YOUR ASSIGNMENT: From the line that contains "Cultural (70, 1840)" to the end of the records below, copy every line exactly. Both the first and last of these lines count.

DATA TO EXAMINE:
────────────────────
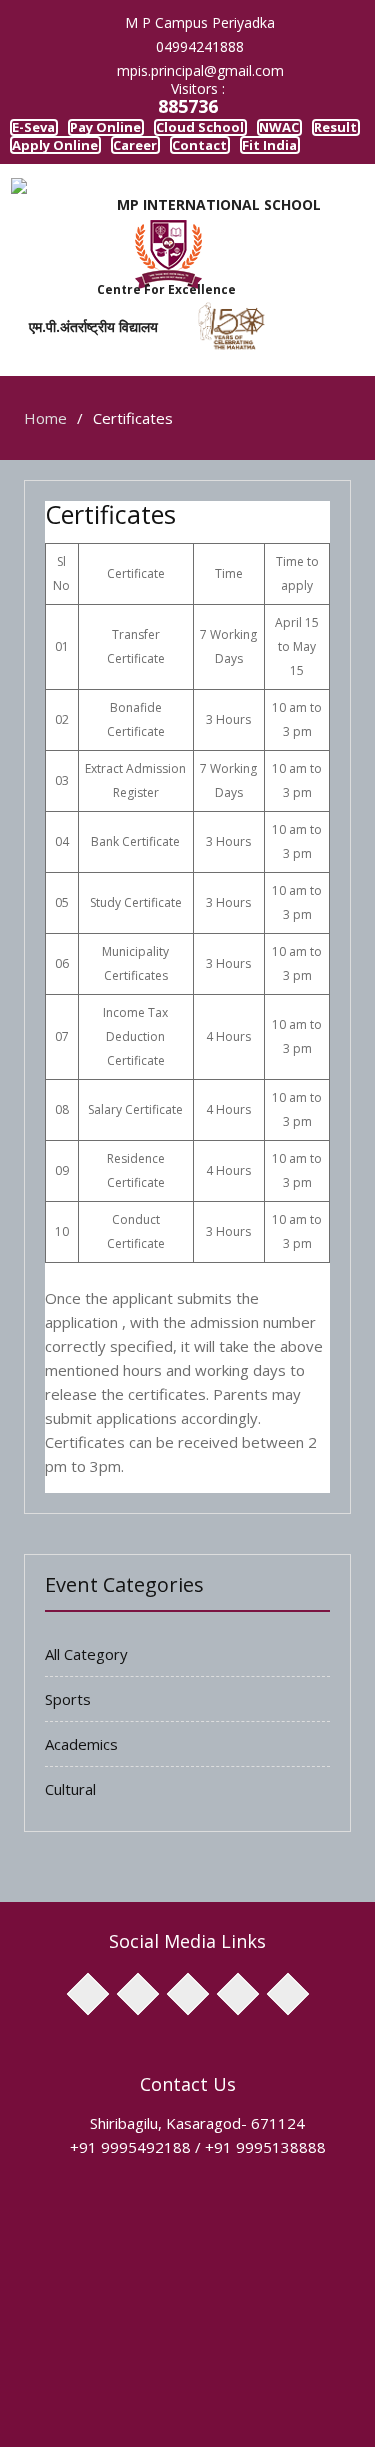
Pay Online (145, 132)
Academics (81, 1795)
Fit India (227, 190)
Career (47, 190)
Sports (68, 1750)
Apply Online (230, 161)
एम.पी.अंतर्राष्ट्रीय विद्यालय (80, 377)
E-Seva (48, 132)
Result (129, 161)
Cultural (70, 1840)
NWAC (47, 161)
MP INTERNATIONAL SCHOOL (219, 256)
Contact (135, 190)
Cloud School (263, 132)
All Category (86, 1705)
────────────────────
RESULT OF THE TASK:
Cultural (70, 1840)
NWAC (47, 161)
MP INTERNATIONAL SCHOOL (219, 256)
Contact (135, 190)
Cloud School (263, 132)
All Category (86, 1705)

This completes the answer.